## [The task]
Output the records exactly, every one of them.

Saved entries:
• • • • •
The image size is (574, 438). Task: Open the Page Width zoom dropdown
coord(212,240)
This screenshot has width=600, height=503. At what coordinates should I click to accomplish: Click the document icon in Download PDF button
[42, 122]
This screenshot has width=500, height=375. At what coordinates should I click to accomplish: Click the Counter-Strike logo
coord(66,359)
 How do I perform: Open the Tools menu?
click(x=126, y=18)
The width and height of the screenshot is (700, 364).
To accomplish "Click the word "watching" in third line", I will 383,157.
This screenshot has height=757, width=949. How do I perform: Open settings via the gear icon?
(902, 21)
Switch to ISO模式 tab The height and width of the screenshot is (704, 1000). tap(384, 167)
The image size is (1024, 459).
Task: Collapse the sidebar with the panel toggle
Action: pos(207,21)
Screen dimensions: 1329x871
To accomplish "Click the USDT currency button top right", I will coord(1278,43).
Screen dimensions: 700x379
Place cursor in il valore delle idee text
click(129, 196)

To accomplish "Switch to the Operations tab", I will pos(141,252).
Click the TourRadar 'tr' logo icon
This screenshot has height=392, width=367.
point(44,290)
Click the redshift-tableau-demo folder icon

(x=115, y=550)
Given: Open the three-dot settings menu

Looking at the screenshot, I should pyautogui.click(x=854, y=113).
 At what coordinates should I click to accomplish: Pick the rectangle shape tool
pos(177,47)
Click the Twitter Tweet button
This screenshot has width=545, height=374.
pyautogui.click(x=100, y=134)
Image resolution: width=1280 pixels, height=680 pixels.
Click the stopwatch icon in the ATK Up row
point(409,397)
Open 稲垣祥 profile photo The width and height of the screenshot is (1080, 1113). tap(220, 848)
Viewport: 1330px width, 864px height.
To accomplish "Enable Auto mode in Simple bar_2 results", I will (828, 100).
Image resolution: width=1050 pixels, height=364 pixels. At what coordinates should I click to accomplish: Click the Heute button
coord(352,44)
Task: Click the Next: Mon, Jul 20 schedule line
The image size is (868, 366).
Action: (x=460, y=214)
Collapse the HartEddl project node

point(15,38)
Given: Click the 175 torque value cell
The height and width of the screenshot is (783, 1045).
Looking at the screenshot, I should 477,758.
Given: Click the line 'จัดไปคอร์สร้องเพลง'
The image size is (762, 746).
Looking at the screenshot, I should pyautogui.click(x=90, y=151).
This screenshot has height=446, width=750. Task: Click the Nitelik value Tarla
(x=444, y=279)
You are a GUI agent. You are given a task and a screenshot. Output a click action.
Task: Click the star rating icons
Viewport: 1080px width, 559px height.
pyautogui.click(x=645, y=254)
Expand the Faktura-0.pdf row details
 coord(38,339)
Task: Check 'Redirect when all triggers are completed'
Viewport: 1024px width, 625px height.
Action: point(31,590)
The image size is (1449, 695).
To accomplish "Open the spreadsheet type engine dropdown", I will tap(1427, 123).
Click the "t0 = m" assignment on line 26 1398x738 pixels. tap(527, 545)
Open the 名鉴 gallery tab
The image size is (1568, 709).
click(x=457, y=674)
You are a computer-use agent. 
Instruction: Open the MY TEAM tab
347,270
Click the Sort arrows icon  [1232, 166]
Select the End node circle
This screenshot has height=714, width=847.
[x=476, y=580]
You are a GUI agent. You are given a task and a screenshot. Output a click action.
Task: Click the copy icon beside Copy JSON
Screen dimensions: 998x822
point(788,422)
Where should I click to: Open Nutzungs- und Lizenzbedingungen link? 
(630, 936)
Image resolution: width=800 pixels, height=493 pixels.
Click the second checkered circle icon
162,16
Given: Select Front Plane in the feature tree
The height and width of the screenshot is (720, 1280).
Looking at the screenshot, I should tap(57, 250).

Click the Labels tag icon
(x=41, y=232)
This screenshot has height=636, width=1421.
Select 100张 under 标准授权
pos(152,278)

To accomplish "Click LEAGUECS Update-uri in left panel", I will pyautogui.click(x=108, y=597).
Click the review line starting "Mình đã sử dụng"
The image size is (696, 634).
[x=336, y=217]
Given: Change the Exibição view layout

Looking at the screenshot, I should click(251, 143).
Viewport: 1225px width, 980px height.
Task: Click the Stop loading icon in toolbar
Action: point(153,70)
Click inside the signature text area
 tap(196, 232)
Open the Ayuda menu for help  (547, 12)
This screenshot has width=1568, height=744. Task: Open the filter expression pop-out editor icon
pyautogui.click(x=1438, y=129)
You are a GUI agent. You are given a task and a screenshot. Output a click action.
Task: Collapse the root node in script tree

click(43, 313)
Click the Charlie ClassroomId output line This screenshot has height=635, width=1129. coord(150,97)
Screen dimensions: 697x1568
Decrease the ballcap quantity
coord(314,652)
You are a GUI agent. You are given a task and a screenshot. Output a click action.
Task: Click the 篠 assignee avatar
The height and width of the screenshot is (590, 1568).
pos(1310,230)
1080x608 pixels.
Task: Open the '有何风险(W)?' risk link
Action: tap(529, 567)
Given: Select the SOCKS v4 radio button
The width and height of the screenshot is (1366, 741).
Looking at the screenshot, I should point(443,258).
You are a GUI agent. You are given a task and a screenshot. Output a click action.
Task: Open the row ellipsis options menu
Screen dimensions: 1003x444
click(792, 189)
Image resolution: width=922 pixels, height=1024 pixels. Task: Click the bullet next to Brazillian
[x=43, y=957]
• • • • •
## [Solved problem]
The image size is (574, 438). Task: Open the Page Width zoom dropdown
coord(212,240)
This screenshot has width=600, height=503. At what coordinates should I click to accomplish: Click the document icon in Download PDF button
[42, 122]
This screenshot has width=500, height=375. At what coordinates should I click to accomplish: Click the Counter-Strike logo
coord(66,359)
 How do I perform: Open the Tools menu?
click(x=126, y=18)
The width and height of the screenshot is (700, 364).
To accomplish "Click the word "watching" in third line", I will 383,157.
This screenshot has height=757, width=949. How do I perform: Open settings via the gear icon?
(902, 21)
Switch to ISO模式 tab The height and width of the screenshot is (704, 1000). tap(384, 167)
The image size is (1024, 459).
Task: Collapse the sidebar with the panel toggle
Action: pos(207,21)
Screen dimensions: 1329x871
To accomplish "Click the USDT currency button top right", I will coord(1278,43).
Screen dimensions: 700x379
Place cursor in il valore delle idee text
click(129, 196)

To accomplish "Switch to the Operations tab", I will pos(141,252).
Click the TourRadar 'tr' logo icon
This screenshot has height=392, width=367.
point(44,290)
Click the redshift-tableau-demo folder icon

(x=115, y=550)
Given: Open the three-dot settings menu

Looking at the screenshot, I should pyautogui.click(x=854, y=113).
 At what coordinates should I click to accomplish: Pick the rectangle shape tool
pos(177,47)
Click the Twitter Tweet button
This screenshot has width=545, height=374.
pyautogui.click(x=100, y=134)
Image resolution: width=1280 pixels, height=680 pixels.
Click the stopwatch icon in the ATK Up row
point(409,397)
Open 稲垣祥 profile photo The width and height of the screenshot is (1080, 1113). tap(220, 848)
Viewport: 1330px width, 864px height.
To accomplish "Enable Auto mode in Simple bar_2 results", I will (828, 100).
Image resolution: width=1050 pixels, height=364 pixels. At what coordinates should I click to accomplish: Click the Heute button
coord(352,44)
Task: Click the Next: Mon, Jul 20 schedule line
The image size is (868, 366).
Action: (x=460, y=214)
Collapse the HartEddl project node

point(15,38)
Given: Click the 175 torque value cell
The height and width of the screenshot is (783, 1045).
Looking at the screenshot, I should 477,758.
Given: Click the line 'จัดไปคอร์สร้องเพลง'
The image size is (762, 746).
Looking at the screenshot, I should pyautogui.click(x=90, y=151).
This screenshot has height=446, width=750. Task: Click the Nitelik value Tarla
(x=444, y=279)
You are a GUI agent. You are given a task and a screenshot. Output a click action.
Task: Click the star rating icons
Viewport: 1080px width, 559px height.
pyautogui.click(x=645, y=254)
Expand the Faktura-0.pdf row details
 coord(38,339)
Task: Check 'Redirect when all triggers are completed'
Viewport: 1024px width, 625px height.
Action: point(31,590)
The image size is (1449, 695).
To accomplish "Open the spreadsheet type engine dropdown", I will tap(1427, 123).
Click the "t0 = m" assignment on line 26 1398x738 pixels. tap(527, 545)
Open the 名鉴 gallery tab
The image size is (1568, 709).
click(x=457, y=674)
You are a computer-use agent. 
Instruction: Open the MY TEAM tab
347,270
Click the Sort arrows icon  [1232, 166]
Select the End node circle
This screenshot has height=714, width=847.
[x=476, y=580]
You are a GUI agent. You are given a task and a screenshot. Output a click action.
Task: Click the copy icon beside Copy JSON
Screen dimensions: 998x822
point(788,422)
Where should I click to: Open Nutzungs- und Lizenzbedingungen link? 
(630, 936)
Image resolution: width=800 pixels, height=493 pixels.
Click the second checkered circle icon
162,16
Given: Select Front Plane in the feature tree
The height and width of the screenshot is (720, 1280).
Looking at the screenshot, I should tap(57, 250).

Click the Labels tag icon
(x=41, y=232)
This screenshot has height=636, width=1421.
Select 100张 under 标准授权
pos(152,278)

To accomplish "Click LEAGUECS Update-uri in left panel", I will pyautogui.click(x=108, y=597).
Click the review line starting "Mình đã sử dụng"
The image size is (696, 634).
[x=336, y=217]
Given: Change the Exibição view layout

Looking at the screenshot, I should click(251, 143).
Viewport: 1225px width, 980px height.
Task: Click the Stop loading icon in toolbar
Action: point(153,70)
Click inside the signature text area
 tap(196, 232)
Open the Ayuda menu for help  (547, 12)
This screenshot has width=1568, height=744. Task: Open the filter expression pop-out editor icon
pyautogui.click(x=1438, y=129)
You are a GUI agent. You are given a task and a screenshot. Output a click action.
Task: Collapse the root node in script tree

click(43, 313)
Click the Charlie ClassroomId output line This screenshot has height=635, width=1129. coord(150,97)
Screen dimensions: 697x1568
Decrease the ballcap quantity
coord(314,652)
You are a GUI agent. You are given a task and a screenshot. Output a click action.
Task: Click the 篠 assignee avatar
The height and width of the screenshot is (590, 1568).
pos(1310,230)
1080x608 pixels.
Task: Open the '有何风险(W)?' risk link
Action: tap(529, 567)
Given: Select the SOCKS v4 radio button
The width and height of the screenshot is (1366, 741).
Looking at the screenshot, I should point(443,258).
You are a GUI agent. You are given a task and a screenshot. Output a click action.
Task: Open the row ellipsis options menu
Screen dimensions: 1003x444
click(792, 189)
Image resolution: width=922 pixels, height=1024 pixels. Task: Click the bullet next to Brazillian
[x=43, y=957]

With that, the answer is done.